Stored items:
_ _ _ _

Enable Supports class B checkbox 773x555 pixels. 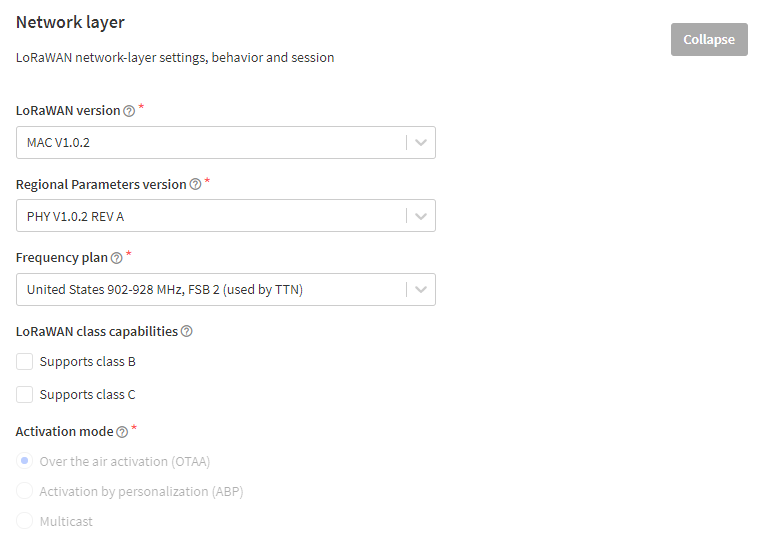(x=25, y=361)
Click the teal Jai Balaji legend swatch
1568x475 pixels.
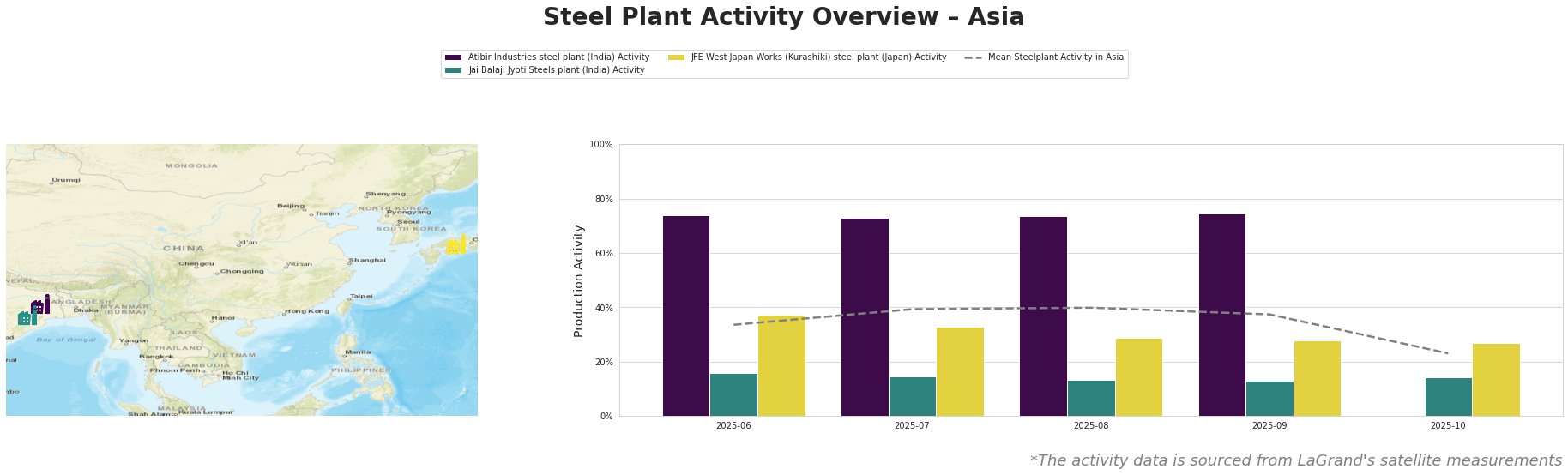(454, 70)
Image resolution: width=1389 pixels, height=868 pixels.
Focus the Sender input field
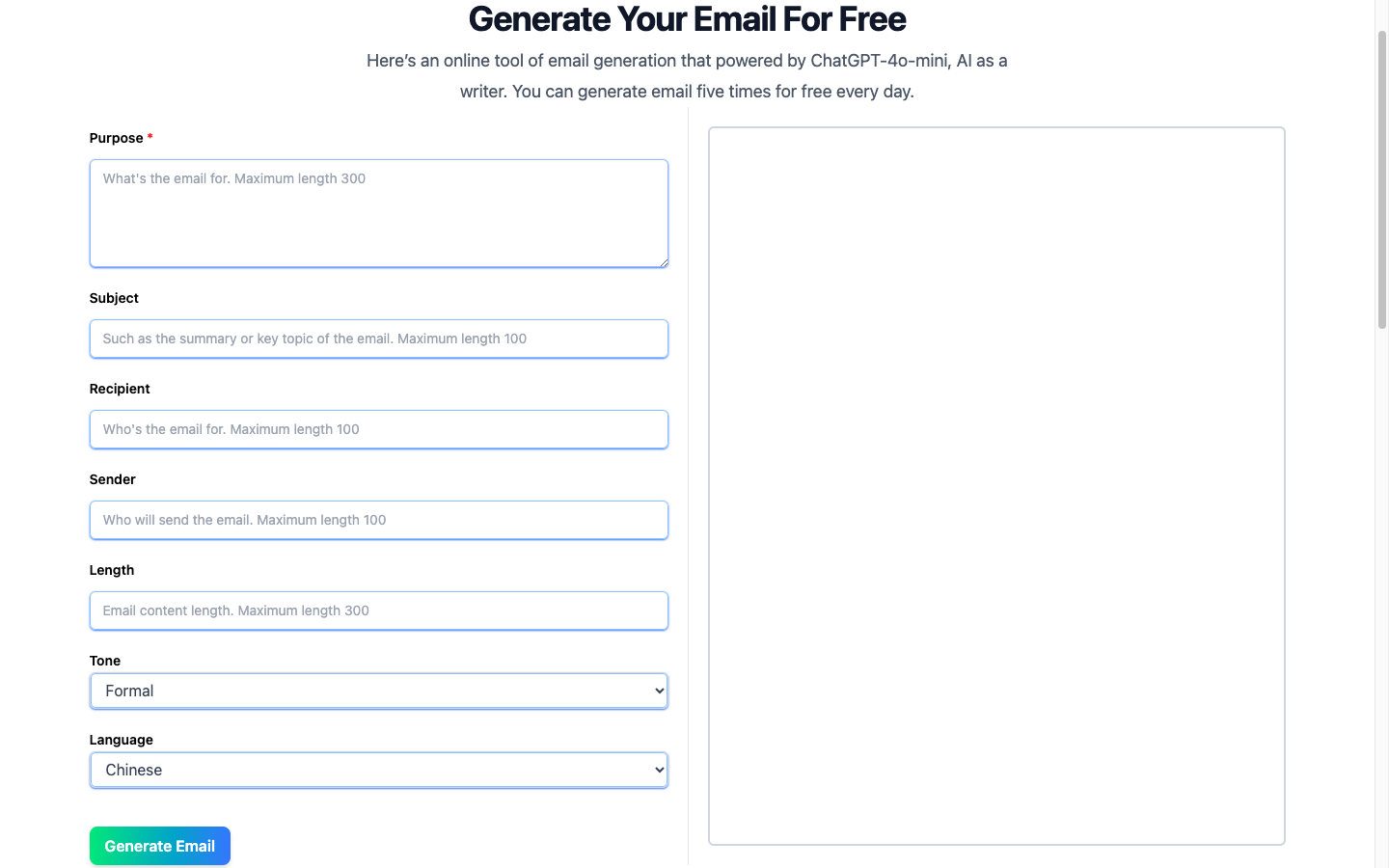click(x=378, y=520)
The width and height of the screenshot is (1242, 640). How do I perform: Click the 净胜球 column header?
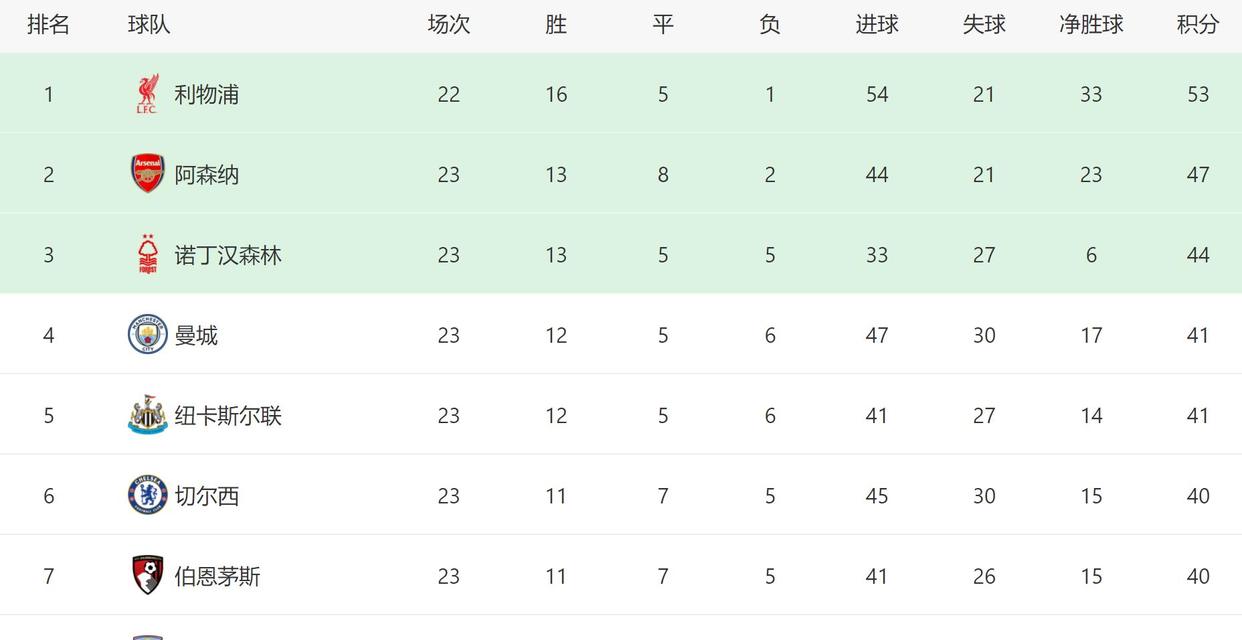click(1091, 24)
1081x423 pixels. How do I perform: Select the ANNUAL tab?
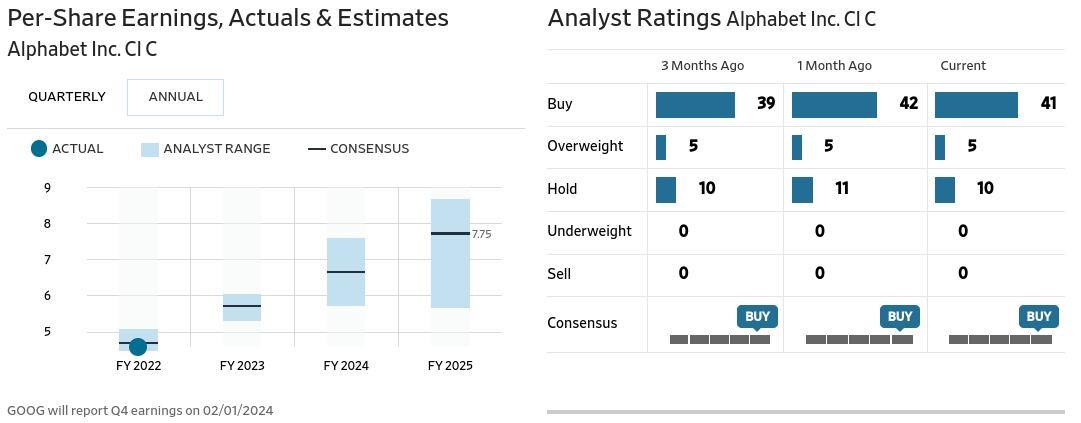(175, 97)
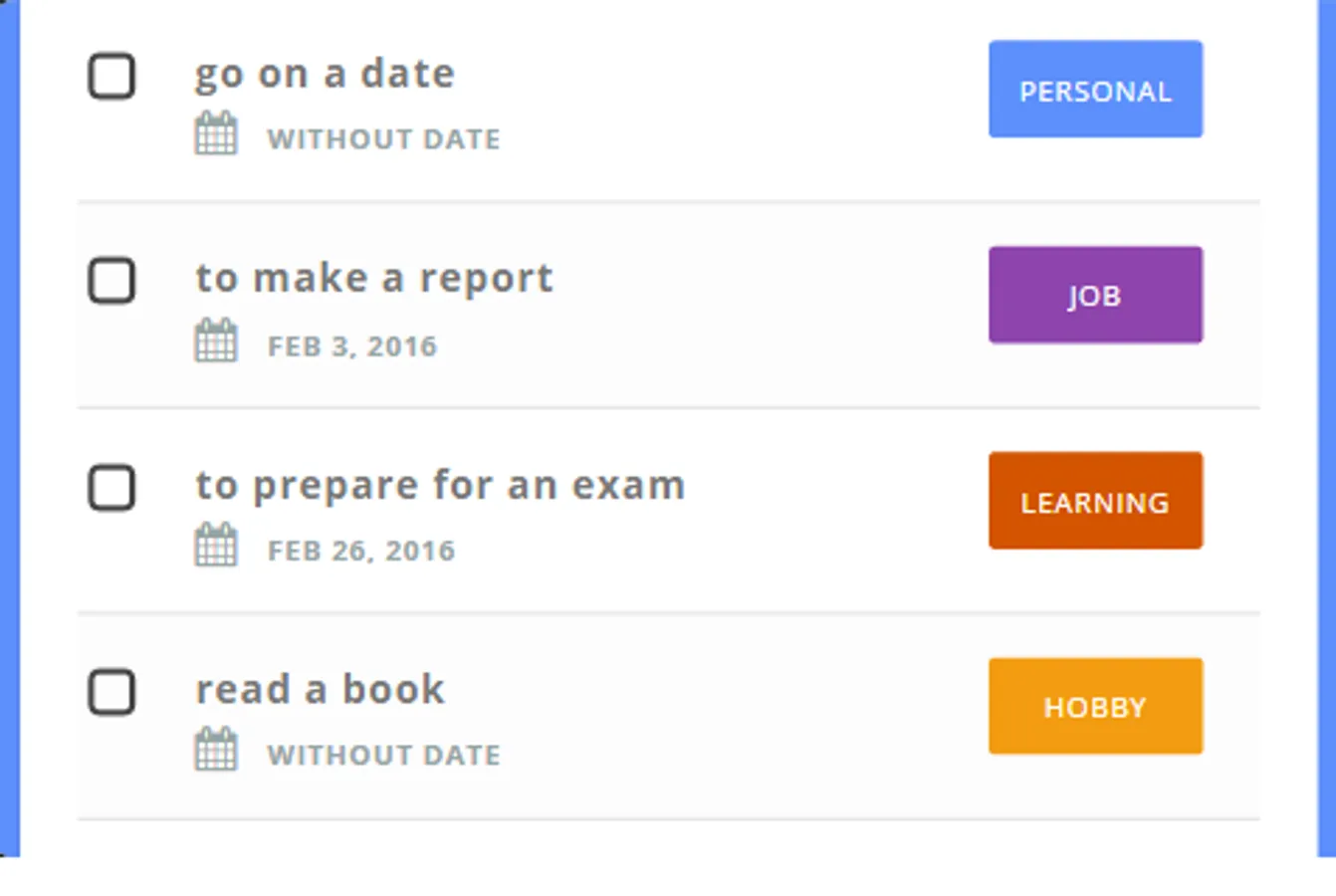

_ _ _ _

**TASK TO CARRY OUT**
All lines from the one containing "Image resolution: width=1389" to the last line of the records above, both included, need to be repeated word for word; omit the pictures.

**RESULT OF THE EXERCISE**
Image resolution: width=1389 pixels, height=868 pixels.
Focus the Sender input field
click(x=378, y=520)
The width and height of the screenshot is (1242, 640). How do I perform: Click the 净胜球 column header?
click(1091, 24)
1081x423 pixels. How do I perform: Select the ANNUAL tab?
(175, 97)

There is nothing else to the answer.